The Northern Ledger

Amplifying Northern Voices Since 2018

Northern ports urged to file PMSC by 31 March 2026

"A proactive opportunity for all ports and marine facilities to review, assess, and demonstrate proportional alignment with the Code," said the Maritime and Coastguard Agency’s interim Ports and VTS manager Keeta Rowlands, as a new three‑month safety compliance window opened on New Year’s Day. The exercise covers ports, harbours, terminals and marinas nationwide and runs from 1 January to 31 March 2026.

The framework in question is the Ports and Marine Facilities Safety Code (PMSC). While not a legal requirement, government and industry expect operators to follow it. The Code was refreshed in April 2025 and broadened to include marine facilities beyond statutory harbour authorities, with this cycle covering 2026–2028.

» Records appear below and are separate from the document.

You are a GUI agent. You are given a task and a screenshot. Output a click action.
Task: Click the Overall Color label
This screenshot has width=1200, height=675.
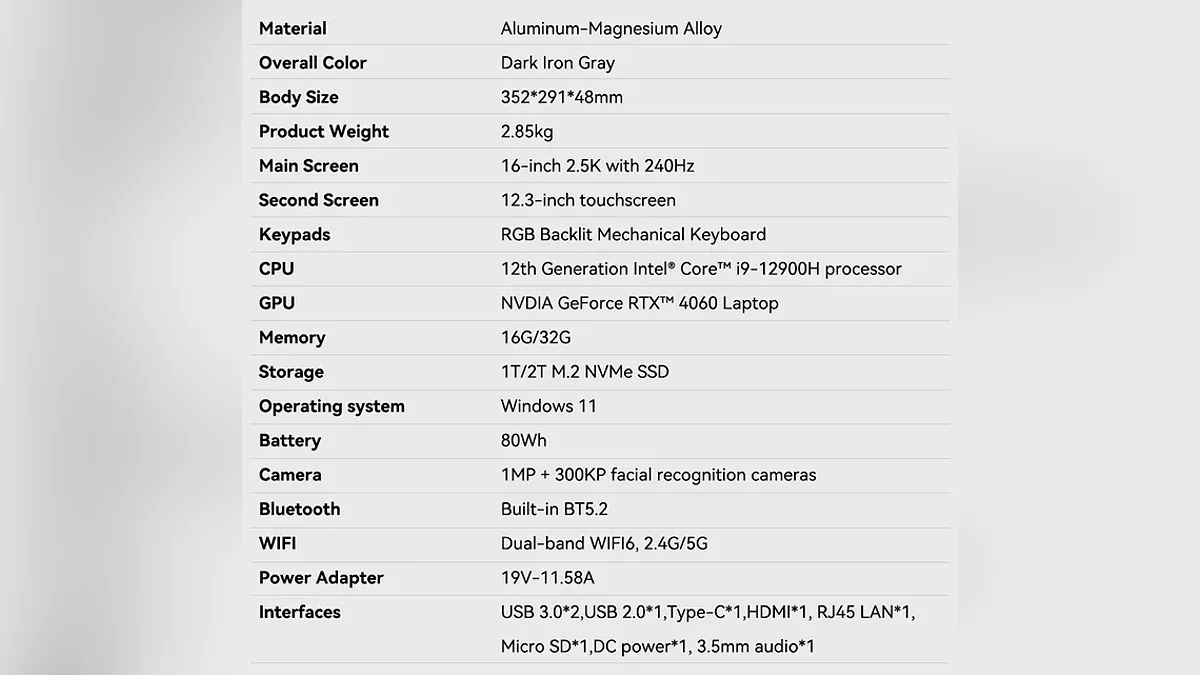point(312,62)
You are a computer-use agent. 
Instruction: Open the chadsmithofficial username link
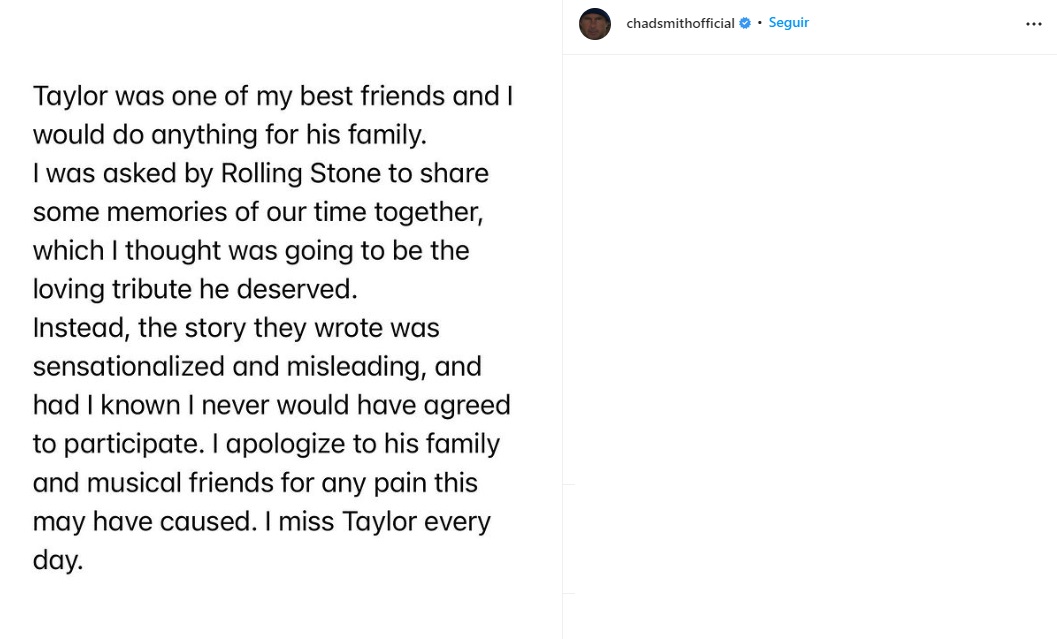pyautogui.click(x=680, y=23)
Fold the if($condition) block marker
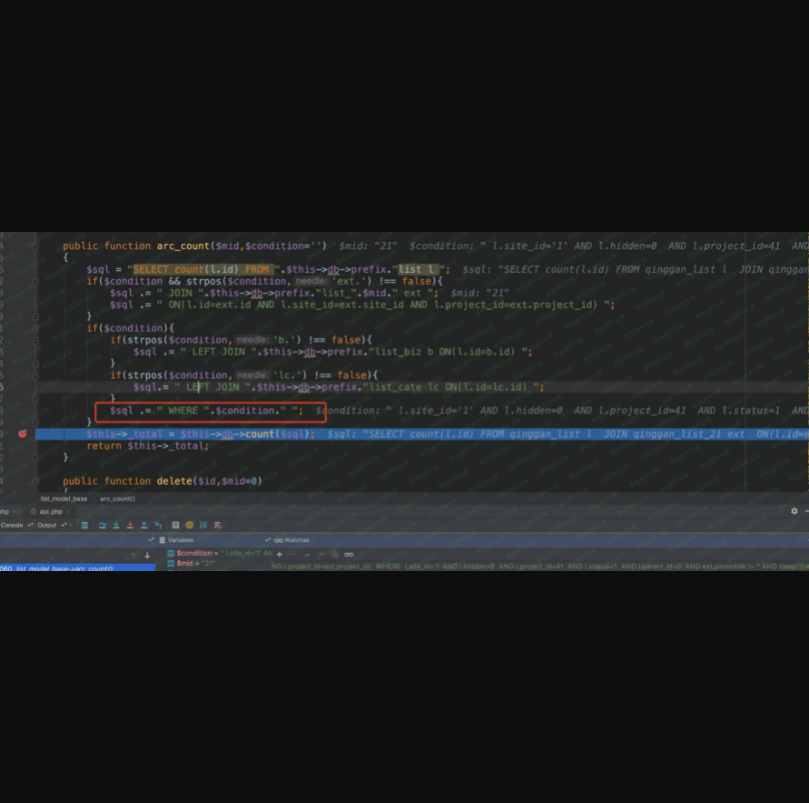The width and height of the screenshot is (809, 803). pyautogui.click(x=34, y=328)
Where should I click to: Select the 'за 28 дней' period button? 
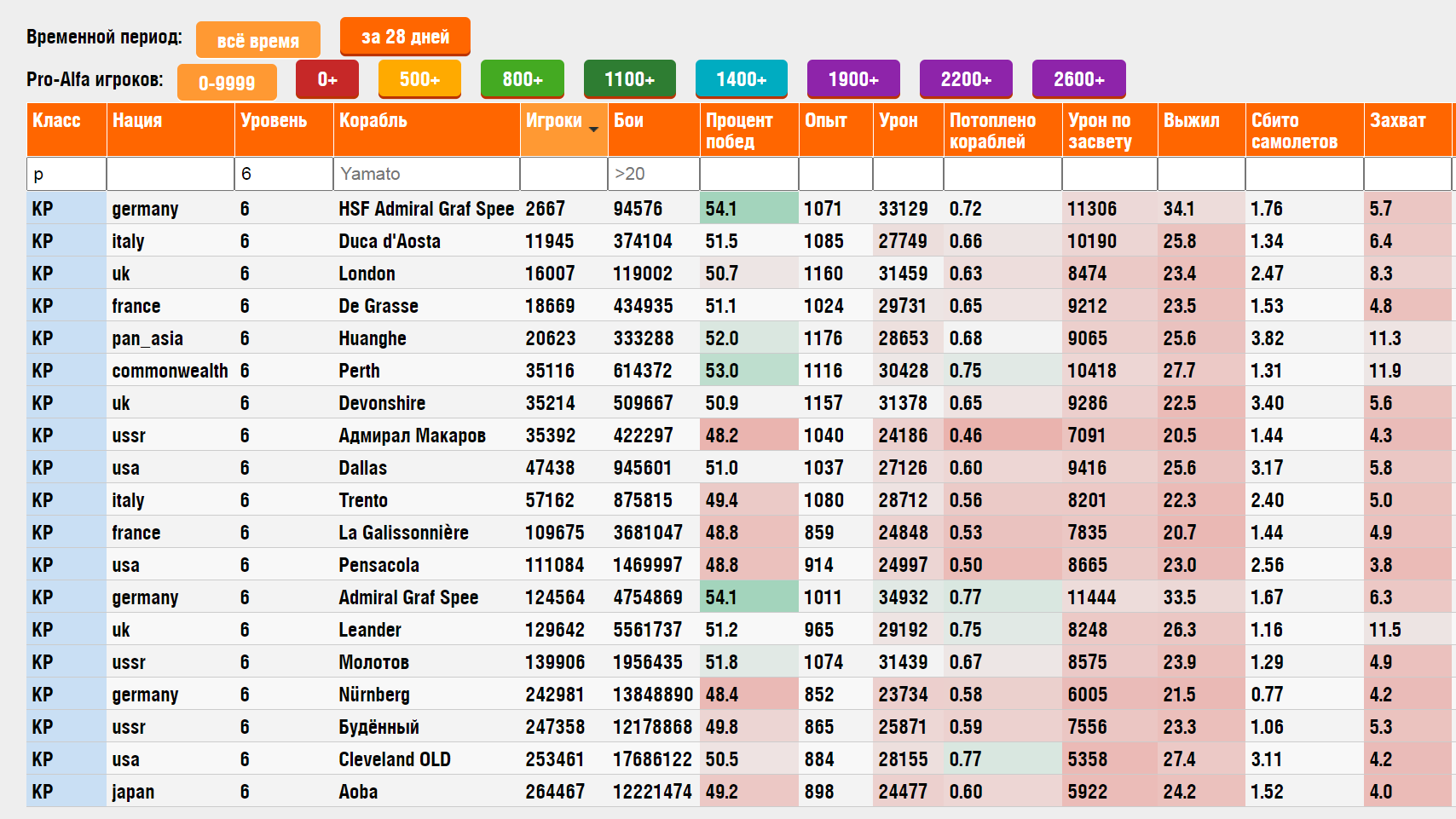click(405, 37)
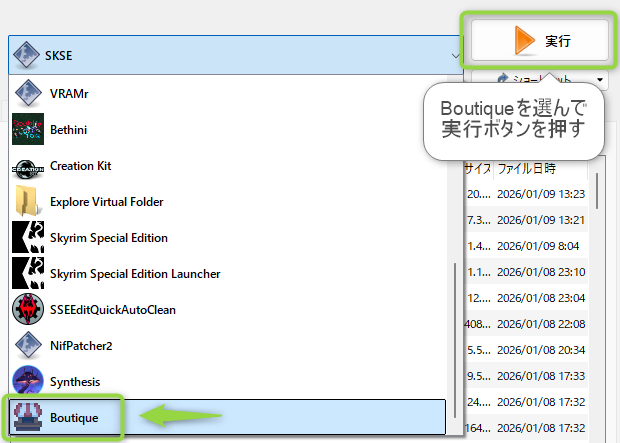This screenshot has height=443, width=620.
Task: Select the Bethini icon in list
Action: click(x=25, y=129)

For the North, the stakes are obvious. Around 85% of the UK’s international trade by weight moves by sea, and Grimsby & Immingham alone accounted for about 10% of all UK tonnage in 2024, second only to London. That’s fuel, food, steel and consumer goods moving through Northern gates every day.

What needs doing now is straightforward: each organisation’s duty holder must upload a signed declaration through the GOV.UK online form before 31 March. The form can’t be paused mid‑way, and every facility submits for itself-statutory harbour authorities are not expected to file on behalf of tenants.

Busy Northern hubs underline why this matters. On the Tyne, the port reported record 2024 results and its best‑ever cruise year with 72 calls-activity that demands tight control of pilotage plans, berthing and vessel movements. Good governance on paper needs to match pressure on the quay.

Across the Irish Sea routes, Heysham handled a record 5.51 million tonnes of freight in 2024 and is mid‑upgrade with a £10m plan and new Stena ‘NewMax’ vessels boosting capacity. More trucks, trailers and sailings mean a sharper focus on risk assessments and incident reporting.

On Teesside, PD Ports has been modernising operations-from automated weighbridges to investment in bulk handling-serving chemicals, energy and renewables customers around the Tees Valley. Demonstrating compliance gives cargo owners and communities confidence in how those movements are managed.

Over on the Humber, Grimsby remains a leading car terminal, importing around half a million vehicles a year-another reminder that safe, efficient marine operations are tied to Northern jobs and supply chains far beyond the dock gates.

The refreshed Code emphasises clear accountability at board level and proportionate controls. Many ports use an independent designated person to assure the marine safety management system, and where operations overlap, "bridging" documents help set who does what. If in doubt, get those basics in order before you hit submit.